Lucy Edgcumbe accompanied her to the water steps. ‘Goodness gracious. I suppose he feels that to live in T'Gallants would be to regain the status of which bastardy robbed him. How peculiar these people are.'
‘Yes. One thinks it's the mother but he's the moving force. It matters to him.'
‘Hmm, I should not like to matter to our Captain Nicholls—look how he hounds the poor smugglers. Do you know that he
shot
a Cawsand man the other night? Killed him dead, poor fellow, and for a few bolts of lace. One supposes it's his duty but there's something horrid in the zeal with which he pursues it.
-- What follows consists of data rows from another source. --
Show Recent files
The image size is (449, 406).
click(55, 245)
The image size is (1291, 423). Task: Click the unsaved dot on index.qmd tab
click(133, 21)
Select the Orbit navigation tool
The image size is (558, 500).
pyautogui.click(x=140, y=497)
My dear, don't look alarmed, he can't pursue
you
.'
‘No.'
But looking back at Mount Edgcumbe as the Admiral's barge took her away from it, she saw two figures standing on the edge of the deer park, watching her go—and wished that she had not.
Chapter Ten
WHERE is this village?' ‘Only a few miles along the coast, Spettigue said.'
‘We've gone more than a few miles.' Makepeace put her head out of the coach window. ‘Hold up, Peter.'
The coach bumped to a halt and Makepeace got out into a blessed, bird-filled, sun-warmed quiet. She scrambled up beside the coachman to get a view over the lane's high hedges. ‘Where are we?'
‘Somewhere in the South Hams of Devon, Missus, danged if I know where.'
They were high up on one hill among many that had been left to sheep. In the distance to their left was the even higher sweep of moorland. The air was scented with yarrow and fern. Bees crawled into toadflax flowers along the roadside with a lazy repleteness. There was not a human being in sight, not a cottage, not a church spire. No sea, either.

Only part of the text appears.